The extension of the Brexit negotiations to October means there is at least some respite from the ongoing debate about the future relationship the country might have with the EU.
Farming is in a slightly better position than most as, thanks to Defra secretary Michael Gove’s Agriculture Bill and similar initiatives in the devolved nations, it has a clearer view on the direction of travel post Brexit.
This is all positive. But productivity remains a problem for the UK’s agriculture sector, so businesses need to be doing more to embrace new technologies, such as artificial intelligence, big data, drones and robotics.
The NFU, in its 2017 Vision for the Future of Farming report, showed how our productivity has lagged behind European and US counterparts, though given the effort that goes into UK farming, it is hard to understand why.
In my view, the plentiful supply of cheap labour the UK has enjoyed due to the free movement of people in Europe may have encouraged some farming businesses to hold back on adopting new technologies.
Now, as the labour issue becomes more challenging, we are starting to see more investment in new technology, with clear benefits showing through.
Certainly, I’ve seen that labour-intensive businesses our bank supports, such as berry growing and cut flowers, are using some fantastic robotics and artificial intelligence to tangibly improve productivity, with a clear payback on the investment.
Other businesses are using mapping and drone technology to plot crops, helping them deliver accurate application of agricultural chemicals and fertilisers, which reduces costs and is better for the environment.
And in the livestock sector, the use of electronic tagging and AI is dramatically improving farmers’ ability to monitor feeding and growth in their animals, as well as identifying health issues earlier.
I predict the pace of agri-tech being introduced to UK farming will increase as the benefits are seen and the challenge with labour continues.
A lot of great technology is already available, though some sectors are slower to adapt.
But adapt they must because, with direct support withdrawn and with ongoing financial and environmental challenges to reduce inputs and produce more with less, farmers will need to raise their output.
The danger is that, without a clear plan going forwards, farmers could stand back from investment and tread water. But the market will drive change anyway and the majority of farmers will look to work with less support.
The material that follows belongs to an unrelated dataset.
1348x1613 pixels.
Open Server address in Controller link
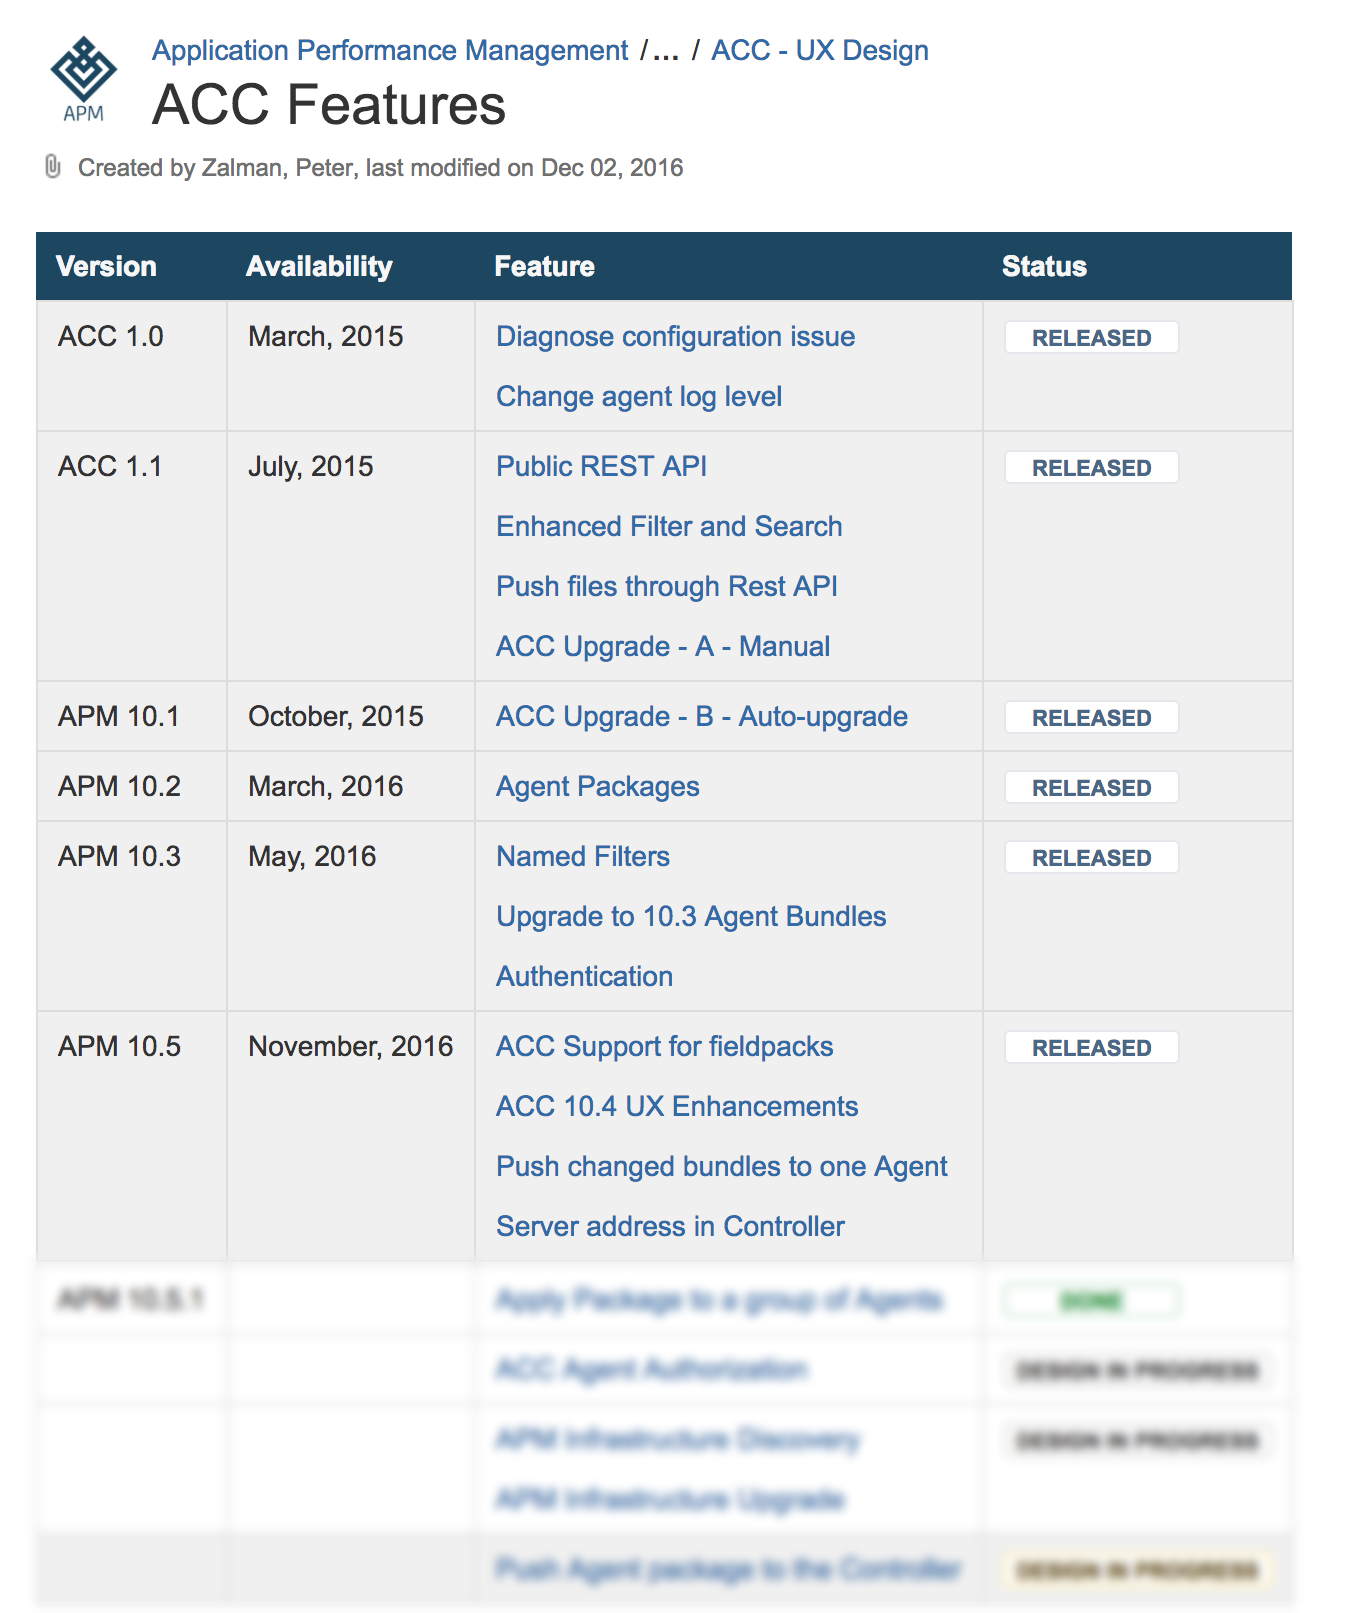click(x=670, y=1227)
Historically, UK farmers have also seen themselves as “independent” and are less integrated with the food chain than those on the Continent.
While this is unlikely to change, there is scope for more integration and working together. We already see good examples of farms sharing equipment and labour – I predict this will grow, driven by economic need.
Undoubtedly, as farming adapts, so will much of the supply trade.
The pig and poultry sector have certainly bucked the trend in making significant improvements in productivity and driving integration in recent years.
Despite having no direct support payments, tight environmental/welfare rules and a competitive international market have both helped to drive investment.
Pig and poultry are comparatively data-rich sectors, so monitoring has been done for a long time and improvements are also more easily identified and picked up on as well.
A lot of change is on the way in farming, but there is at least a framework set out now covering the next seven years, providing time for businesses to plan and adapt.
In my view, despite economic headwinds, embracing innovative technologies will help to ensure a greener, enhanced UK farming industry, and if businesses adapt, the future is bright.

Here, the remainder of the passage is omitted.